Somewhere between "use re 'eval'" and "no re 'eval'"

Say, you have a function, which takes a string, a pattern, and then matches the pattern to the string, but with a twist; a (fixed) code fragment is inserted:

sub example {
    my ($str, $pattern) = @_;
    $str =~ /$pattern(?{ 1; })/;
}

The code block here is trivial, because it's not about the content of the block, just about its existence.

The above doesn't work, because by default you cannot interpolate a string in a pattern containing code blocks. So, you have to use re 'eval';:

sub example {
    my ($str, $pattern) = @_;
    use re 'eval';
    $str =~ /$pattern(?{ 1; })/;
}

Now, that works, but that works a bit too well for my liking - it would now run code blocks if they are passed in using $pattern. This is not what I want. The following seems to fix that:

sub example {
    my ($str, $pattern) = @_;
    no re 'eval';
    $pattern = qr /$pattern/;
    use re 'eval';
    $str =~ /$pattern(?{ 1; })/;
}

This dies if $pattern contains a (?{ code }) block. Except that it doesn't die when $pattern is already a compiled pattern - that's deemed safe. So, we need an additional stringification:

sub example {
    my ($str, $pattern) = @_;   
    no re 'eval';
    $pattern = "$pattern";
    $pattern = qr /$pattern/;
    use re 'eval';
    $str =~ /$pattern(?{ 1; })/;
}

This does what I want it to do: run the code block, but die if $pattern contains a code block, regardless whether it's passed as a string or a compiled regexp.

But I wonder, is there a less cluncky way?

1 Comment

Not without going the Perl 6 way, i.e. letting the regexp engine see $pattern as a token (and leaving to fetch its value) rather than just the interpolated contents of $pattern – so that the regexp compiler would know which part of the pattern is literal (and code blocks therefore allowed) and which is interpolated (and code blocks therefore forbidden).

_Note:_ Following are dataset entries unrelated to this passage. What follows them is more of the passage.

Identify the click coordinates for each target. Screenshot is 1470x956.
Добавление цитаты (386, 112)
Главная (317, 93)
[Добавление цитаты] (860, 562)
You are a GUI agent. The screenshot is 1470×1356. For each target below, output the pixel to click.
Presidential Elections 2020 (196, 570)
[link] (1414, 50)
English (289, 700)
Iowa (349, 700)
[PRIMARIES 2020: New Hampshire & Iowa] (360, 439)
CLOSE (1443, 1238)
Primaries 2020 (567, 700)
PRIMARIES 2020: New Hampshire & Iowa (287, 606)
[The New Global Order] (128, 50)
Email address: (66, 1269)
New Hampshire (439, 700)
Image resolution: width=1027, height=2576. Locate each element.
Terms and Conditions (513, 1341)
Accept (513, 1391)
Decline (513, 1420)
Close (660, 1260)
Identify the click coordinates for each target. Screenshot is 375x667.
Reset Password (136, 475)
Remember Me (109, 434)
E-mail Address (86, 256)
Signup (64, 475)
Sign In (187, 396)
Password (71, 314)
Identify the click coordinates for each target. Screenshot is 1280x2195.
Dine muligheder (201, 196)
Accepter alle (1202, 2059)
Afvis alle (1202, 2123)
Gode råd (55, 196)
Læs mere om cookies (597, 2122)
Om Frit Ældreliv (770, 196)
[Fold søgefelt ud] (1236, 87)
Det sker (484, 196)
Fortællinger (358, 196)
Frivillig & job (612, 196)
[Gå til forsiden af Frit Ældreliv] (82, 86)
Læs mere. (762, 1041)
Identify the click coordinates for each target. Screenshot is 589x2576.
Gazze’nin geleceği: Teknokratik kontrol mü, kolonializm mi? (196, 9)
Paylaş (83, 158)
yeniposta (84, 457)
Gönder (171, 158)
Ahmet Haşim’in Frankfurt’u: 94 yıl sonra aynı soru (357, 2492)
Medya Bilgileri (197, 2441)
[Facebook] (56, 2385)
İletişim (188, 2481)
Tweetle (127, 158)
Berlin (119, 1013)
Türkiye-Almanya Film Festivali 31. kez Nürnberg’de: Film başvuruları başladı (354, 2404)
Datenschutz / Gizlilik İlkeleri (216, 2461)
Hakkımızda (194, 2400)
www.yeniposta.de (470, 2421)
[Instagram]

With the Perl 5 approach it could at least be simplified if instead of a re pragma this was controlled by regexp flags. Then again we have too many of them anyway.

But as it is I see no better way.

You can move things around a bit in your example: since compiled patterns as deemed safe, you could compile your code block and then later just interpolate it, obviating the need for an explicit “use re 'eval'”. But you don’t gain a thing.